Reference: CCO. (2018). "Are they shouting because of me?": Voices of children living in households with domestic abuse, parental substance misuse and mental health issues. London: CCOE
In addition to the main report, attached is Chowdry, H. (2018). Estimating the prevalence of the ‘toxic trio’: Vulnerability Technical Report 2. London: CCOE, which academics may find of interest. In it the author indicates that; There is a wide literature showing that each of these issues can have damaging consequences for the wellbeing and outcomes of children; see, for example, Wolfe et al. (2003), Manning and Gregoire (2009), Stanley and Cox (2009), Cleaver et al. (2011), Guy et al. (2014), Harold et al. (2016), and Hedges and Kenny (2018).
The ‘toxic trio’ issues – and associated responses of frontline practitioners – have been cited as a major driver of the increases on children’s services caseloads and the numbers of children being taken into care (ADCS, 2016), and have also been frequently cited as a factor in serious case reviews (Sidebotham et al., 2016). Despite this, there is very little recent and representative empirical evidence on the prevalence of these factors, especially their co-occurrence within the same household.

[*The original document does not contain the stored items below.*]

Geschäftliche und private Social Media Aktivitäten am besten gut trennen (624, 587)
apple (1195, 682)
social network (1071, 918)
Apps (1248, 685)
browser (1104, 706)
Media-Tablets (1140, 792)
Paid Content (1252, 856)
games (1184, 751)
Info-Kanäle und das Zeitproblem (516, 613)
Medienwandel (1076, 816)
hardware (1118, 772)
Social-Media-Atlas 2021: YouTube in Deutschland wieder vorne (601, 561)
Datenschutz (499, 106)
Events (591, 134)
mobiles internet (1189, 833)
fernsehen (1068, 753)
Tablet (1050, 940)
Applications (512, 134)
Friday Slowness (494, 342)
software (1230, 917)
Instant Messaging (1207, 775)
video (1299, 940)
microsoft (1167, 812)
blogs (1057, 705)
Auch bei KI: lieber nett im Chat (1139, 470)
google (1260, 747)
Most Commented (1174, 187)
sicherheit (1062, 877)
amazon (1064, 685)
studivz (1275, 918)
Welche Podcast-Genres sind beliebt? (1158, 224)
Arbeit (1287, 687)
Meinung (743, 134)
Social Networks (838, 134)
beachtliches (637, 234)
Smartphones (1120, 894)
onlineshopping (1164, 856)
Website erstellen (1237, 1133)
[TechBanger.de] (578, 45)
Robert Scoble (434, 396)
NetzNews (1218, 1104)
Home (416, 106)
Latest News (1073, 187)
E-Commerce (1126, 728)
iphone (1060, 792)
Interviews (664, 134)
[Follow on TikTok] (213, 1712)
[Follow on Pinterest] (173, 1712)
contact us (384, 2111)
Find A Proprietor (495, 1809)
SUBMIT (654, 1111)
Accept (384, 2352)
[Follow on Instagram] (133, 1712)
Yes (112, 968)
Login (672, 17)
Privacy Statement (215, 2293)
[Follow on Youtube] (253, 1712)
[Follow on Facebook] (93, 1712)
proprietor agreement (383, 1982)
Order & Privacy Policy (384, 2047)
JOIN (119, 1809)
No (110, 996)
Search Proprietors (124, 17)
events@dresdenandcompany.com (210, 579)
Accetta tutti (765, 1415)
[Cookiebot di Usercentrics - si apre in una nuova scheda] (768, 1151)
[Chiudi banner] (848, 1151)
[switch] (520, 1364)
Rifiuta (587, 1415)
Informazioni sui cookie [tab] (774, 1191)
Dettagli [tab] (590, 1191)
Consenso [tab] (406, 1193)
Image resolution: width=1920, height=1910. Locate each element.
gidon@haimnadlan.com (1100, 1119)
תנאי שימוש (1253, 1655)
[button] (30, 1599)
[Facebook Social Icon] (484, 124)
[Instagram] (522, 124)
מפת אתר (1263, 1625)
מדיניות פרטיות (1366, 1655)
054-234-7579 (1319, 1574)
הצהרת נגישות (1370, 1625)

The post of Children’s Children's Commissioner for England was created following a recommendation made by Lord Laming in the Victoria Climbie Inquiry. The role was initially established under the Children Act 2004 which gave the Commissioner responsibility for promoting awareness of the views and interests of children. The Commissioner’s statutory remit includes understanding what children and young people think about things that affect them and encouraging decision makers to always take their best interests into account. Her unique data gathering powers and powers of entry to talk with children and gain evidence, enable her to help bring about long-term change and improvements for children, particularly the most vulnerable.
The Children and Families Act 2014 further strengthened the remit, powers and independence of the Commissioner, and gave her special responsibility for the rights of children who are in or leaving care, living away from home or receiving social care services. She also speaks for wider groups of children on non-devolved issues including immigration (for the whole of the UK) and youth justice (for England and Wales).
As well as a team of staff, the Commissioner is supported by an advisory group, an audit and risk committee and children’s groups, stakeholders and specialists.